Foom : stop the reaction from being able to begin. Foom is too fast to control. Optimal response : AI pauses (which add the duration of the pause to some living people’s lives, who still may die after the foom). Political action : request AI pauses.
Thump: you need to keep up with the arms race. Dictator upgrading from technicals and ak-47s to hypersonic drone swarms? You need to be developing your own restricted models so you have your own equivalent weapons in greater numbers. The free world has vastly more resources so they can afford less efficient (and more controllable) AI models to r&d and build equivalent weaponry. Political action: request government funded moonshot effort to develop AI.
Whimper: you need to be upgrading humans with neural implants or other methods over time so they remain above some intelligence floor needed to not be scammed out of power. Humans don’t need to stay the smartest creatures around but they need AI assistants they can trust and enough intelligence to double check their work. This let’s humans retain property rights over the solar system, refusing to give AI any rights at all in sol, and they can enjoy utopia. Political action: request FDA overhaul.
Yeah, different regulatory strategies for different scenarios for sure. It’s tricky though that we don’t know which scenario will come to pass. I myself feel quite uncertain. There is an important distinction around FOOM scenarios. They are too fast to legislate while they are in progress. The others give humanity a chance to see what is happening and change the rules ‘in flight ’.
Preventative legislation for a scenario that has never yet happened and sounds like implausible science fiction is a particularly hard ask. I can see why, if someone thought FOOM was highly likely, they could be pessimistic about governance as a path to safety.
“The others give humanity a chance to see what is happening and change the rules ‘in flight ’.”
This is possible in non-Foom scenarios, but not a given (e.g. super-human persuasion AIs).
Good point. Some specific narrow-domain superhuman skills, like persuasion, could also prevent in-flight regulation of slower scenarios. Another possible narrow domain would be one which enabled misuse on a scale that disrupted governments substantially, such as bioweapons.
It’s worse than that because foom is so powerful the difference between “no government restricts AI meaningfully” and “9 out of 10 power blocs able to build AI restrict it” is small.
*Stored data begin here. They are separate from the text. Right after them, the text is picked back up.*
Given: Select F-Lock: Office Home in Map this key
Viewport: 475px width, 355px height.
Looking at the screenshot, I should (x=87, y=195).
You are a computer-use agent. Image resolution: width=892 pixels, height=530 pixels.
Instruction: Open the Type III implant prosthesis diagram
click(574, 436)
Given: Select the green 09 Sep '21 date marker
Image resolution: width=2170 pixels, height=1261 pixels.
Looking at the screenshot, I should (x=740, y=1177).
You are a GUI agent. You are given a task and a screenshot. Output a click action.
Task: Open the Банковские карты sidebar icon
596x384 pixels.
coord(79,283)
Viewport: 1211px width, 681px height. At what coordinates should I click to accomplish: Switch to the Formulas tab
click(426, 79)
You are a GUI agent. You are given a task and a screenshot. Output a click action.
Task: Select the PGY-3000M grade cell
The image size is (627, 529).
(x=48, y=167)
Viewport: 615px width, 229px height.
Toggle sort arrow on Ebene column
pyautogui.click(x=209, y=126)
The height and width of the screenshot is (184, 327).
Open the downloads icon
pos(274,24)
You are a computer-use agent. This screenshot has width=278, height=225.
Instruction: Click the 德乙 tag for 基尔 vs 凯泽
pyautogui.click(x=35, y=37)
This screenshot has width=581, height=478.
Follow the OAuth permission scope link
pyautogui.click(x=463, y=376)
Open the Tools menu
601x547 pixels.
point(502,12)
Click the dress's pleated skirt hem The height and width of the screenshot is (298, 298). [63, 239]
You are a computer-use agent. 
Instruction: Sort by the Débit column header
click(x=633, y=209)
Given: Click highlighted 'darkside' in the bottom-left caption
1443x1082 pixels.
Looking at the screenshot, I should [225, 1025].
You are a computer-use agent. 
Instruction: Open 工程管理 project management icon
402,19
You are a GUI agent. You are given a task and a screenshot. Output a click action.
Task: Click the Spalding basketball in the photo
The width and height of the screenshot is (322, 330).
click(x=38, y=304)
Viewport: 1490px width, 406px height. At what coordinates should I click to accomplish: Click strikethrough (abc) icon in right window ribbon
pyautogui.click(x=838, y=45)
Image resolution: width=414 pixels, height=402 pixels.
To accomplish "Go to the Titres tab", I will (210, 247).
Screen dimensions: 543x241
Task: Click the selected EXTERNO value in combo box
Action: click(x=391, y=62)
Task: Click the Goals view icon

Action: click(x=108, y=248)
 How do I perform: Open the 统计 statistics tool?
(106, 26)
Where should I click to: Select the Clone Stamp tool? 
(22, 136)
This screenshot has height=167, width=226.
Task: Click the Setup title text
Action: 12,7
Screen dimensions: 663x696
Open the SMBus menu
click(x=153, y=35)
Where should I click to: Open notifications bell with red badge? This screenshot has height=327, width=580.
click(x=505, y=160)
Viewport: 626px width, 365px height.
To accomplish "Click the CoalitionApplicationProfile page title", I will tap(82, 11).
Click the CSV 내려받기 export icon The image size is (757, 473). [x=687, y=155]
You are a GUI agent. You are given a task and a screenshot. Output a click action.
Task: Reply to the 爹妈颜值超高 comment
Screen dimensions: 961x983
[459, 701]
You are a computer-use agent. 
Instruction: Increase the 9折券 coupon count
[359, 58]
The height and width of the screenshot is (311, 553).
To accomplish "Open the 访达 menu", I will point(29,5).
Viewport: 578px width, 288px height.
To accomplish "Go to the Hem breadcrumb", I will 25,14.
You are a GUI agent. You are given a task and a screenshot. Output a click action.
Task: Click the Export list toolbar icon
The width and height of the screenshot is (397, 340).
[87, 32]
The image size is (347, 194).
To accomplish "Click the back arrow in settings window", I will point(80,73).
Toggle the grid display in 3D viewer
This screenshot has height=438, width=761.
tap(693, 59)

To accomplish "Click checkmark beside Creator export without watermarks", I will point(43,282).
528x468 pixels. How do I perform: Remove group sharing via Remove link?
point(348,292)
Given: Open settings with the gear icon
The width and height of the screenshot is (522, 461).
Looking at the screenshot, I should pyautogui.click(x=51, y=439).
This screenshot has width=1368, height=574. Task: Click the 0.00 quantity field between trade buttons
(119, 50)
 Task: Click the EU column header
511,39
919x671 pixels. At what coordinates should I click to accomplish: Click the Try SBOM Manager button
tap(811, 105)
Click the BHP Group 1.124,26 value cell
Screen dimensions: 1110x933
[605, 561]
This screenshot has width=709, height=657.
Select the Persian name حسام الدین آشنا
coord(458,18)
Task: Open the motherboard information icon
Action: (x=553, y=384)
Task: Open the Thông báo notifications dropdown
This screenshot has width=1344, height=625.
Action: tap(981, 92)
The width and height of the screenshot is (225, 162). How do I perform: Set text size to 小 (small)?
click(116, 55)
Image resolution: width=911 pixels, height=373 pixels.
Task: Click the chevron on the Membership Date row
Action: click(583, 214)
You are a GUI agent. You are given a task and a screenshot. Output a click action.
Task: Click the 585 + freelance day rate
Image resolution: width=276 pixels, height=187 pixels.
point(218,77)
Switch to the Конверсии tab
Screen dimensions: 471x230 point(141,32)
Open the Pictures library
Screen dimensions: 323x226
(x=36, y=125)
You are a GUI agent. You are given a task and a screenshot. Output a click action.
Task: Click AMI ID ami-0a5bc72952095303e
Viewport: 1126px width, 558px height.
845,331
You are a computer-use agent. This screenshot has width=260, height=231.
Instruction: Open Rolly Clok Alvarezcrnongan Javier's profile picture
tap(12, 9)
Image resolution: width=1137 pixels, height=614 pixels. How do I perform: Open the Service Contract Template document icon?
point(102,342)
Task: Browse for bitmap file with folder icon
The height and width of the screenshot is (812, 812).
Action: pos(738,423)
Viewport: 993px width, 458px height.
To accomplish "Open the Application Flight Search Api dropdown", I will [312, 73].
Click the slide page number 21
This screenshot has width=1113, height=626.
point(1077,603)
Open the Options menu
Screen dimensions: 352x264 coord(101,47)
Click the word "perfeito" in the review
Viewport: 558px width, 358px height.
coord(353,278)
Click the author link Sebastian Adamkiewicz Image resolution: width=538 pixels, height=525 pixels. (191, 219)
Foom for a 90 day takeover implies a doubling time under a week, if all power blocs were equal in starting resources, the “”90 percent ” regulation case vs the “no regulations ” case is 4 doublings or about 4 weeks.
One governance solution proposed to handle this is “nuke em”, but 7 day doubling times imply other things, like some method of building infrastructure that doesn’t need humans current cities and factories and specialists, because by definition humans are not that fast at building anything. Just shipping parts around takes days.
It would be like trying to stop machine cancer. Nukes just buy time.
I personally don’t think the above is possible starting from current technology, I am just trying to take the scenario seriously. (If it’s possible at all I think you would need to bootstrap there through many intermediate stages of technology that take unavoidable amounts of time)
That is a really good point that there are intermediate scenarios—“thump” sounds pretty plausible to me as well, and the likely-to-be-effective mitigation measures are again different.
I also postulate “splat”: one AI/human coalition comes to believe that they are militarily unconquerable, another coalition disagrees, and the resulting military conflict is sufficient to destroy supply chains and also drops us into an equilibrium where supply chains as complex as the ones we have can’t re-form. Technically you don’t need an AI for this one, but if you had an AI tuned to for example pander to an egotistical dictator without having to deal with silly constraints like “being unwilling to advocate for suicidal policies” I could see that AI making this failure mode a lot more likely.
I think this is why I’m more partial to Holden’s “playbook, not plan” way of thinking about this, even if I’m not sure what to think of his 4 key categories of interventions.